Tehran: Iranian authorities are trying to wean the country off oil and are exploring alternative products to export after a year of tough United States sanctions continued to suffocate the sector and stoke tensions in the region.
Sanctions against Iran’s oil and banking sector came into force on November 5, 2018 in what was the second round of measures Washington took out against Tehran after US President Donald Trump withdrew from the international 2015 Nuclear Deal.
Trump’s administration said it wanted to reduce Iranian exports to zero but it failed to achieve that target even after it cancelled exemptions initially allowing eight countries to continue buying Iranian crude oil, Efe news reported.
The end of the exemptions, granted to the likes of China, India and Turkey, meant Tehran had to start changing tactics – a period marked by several sabotage attacks against oil tankers in the Persian Gulf, which the US said bore the hallmark of Iranian handiwork despite Tehran’s denials.
Before the sanctions, Iran was exporting an average of 2.5 million barrels of oil a day.
That tally has now tumbled to roughly 400,000, according to unofficial estimates.
Authorities in Iran keep oil sale figures secret, as do importers. But earlier this month, the governor of Iran’s central bank Abdolnaser Hemmati denied reports from the US that Iranian oil exports had dropped to 120,000 barrels a day.

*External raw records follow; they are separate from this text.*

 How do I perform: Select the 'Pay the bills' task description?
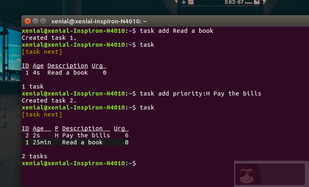pos(86,135)
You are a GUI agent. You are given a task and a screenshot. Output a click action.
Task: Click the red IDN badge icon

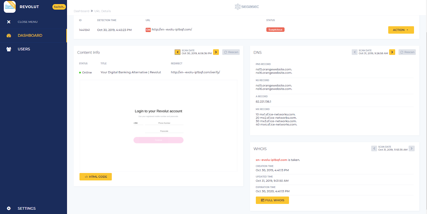click(x=148, y=30)
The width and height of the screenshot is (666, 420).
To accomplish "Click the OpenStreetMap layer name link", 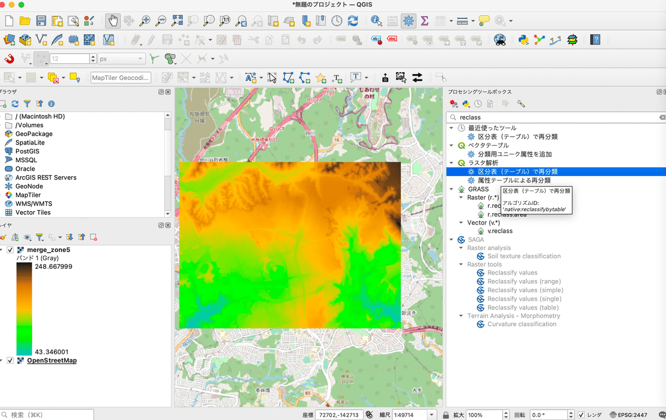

Reza Padidar, president of the Energy Commission at the Tehran Chamber of Commerce, told Efe that Iran had turned to so-called barter contracts, whereby goods or services are swapped without cash transactions.
“If one way is closed, another is opened,” he said.
“China is one of the countries that currently receives oil from Iran and is traded through barter, a contract we also have with India, where we receive rice or other derivatives, or with Turkey.”
Many Iranian oil tankers have also turned off their GPS tracking and authorities have opted to diversify exports crude oil derivatives such as gasoline, diesel and petrochemicals.
Padidar said the country’s policy was to convert oil into an “intermediate or final products” for export.
Iran’s government has said that 30 per cent of the economy depended on oil, down from 50 per cent before the sanctions, and that it intended to bring it down to zero.
“The direct effect of the cruel sanctions is the decrease in growth of the oil sector and the reduction of resources in the state budget. All this has affected the non-oil sector and, of course, the growth of the entire economy,” Hemmati said.
Iran’s economy is expected to contract 9.5 per cent this year, revising a previous estimate of 6 per cent, according to the International Monetary Fund.
The sanctions have also taken a bite out of Iran’s currency value.
The rial now trades at 111,000 per dollar compared to 42,000 a year and a half ago, which has fuelled inflation this year up to 35.7 per cent, according to the IMF.
In May, four oil tankers – two of them Saudi – were attacked in apparent sabotage in the Emirati port of Fujairah.
A month later, two tankers, one charted by a Norwegian company, the other by a Japanese one, were hit by explosions as they left the Strait of Hormuz, a crucial thoroughfare in the global oil sector.
Last June, the Iranian Revolutionary Guard shot down an American drone that, according to Tehran, had violated its airspace.
In July, Iranian forces seized the British flagged Stena Impero for allegedly breaching navigation rules.
Then, in September, two oil facilities in Saudi Arabia were hit by explosives, reducing the country’s oil output by 50 per cent.
The US and Saudi Arabia have directly and indirectly accused Iran of all of these incidents, while Tehran insists it was not involved.
In a bid to reduce tensions, and to avoid the deployment of more US troops to neighbouring countries, Iran has offered a joint initiative to keep peace in the region although it is not clear what the reaction to that has been.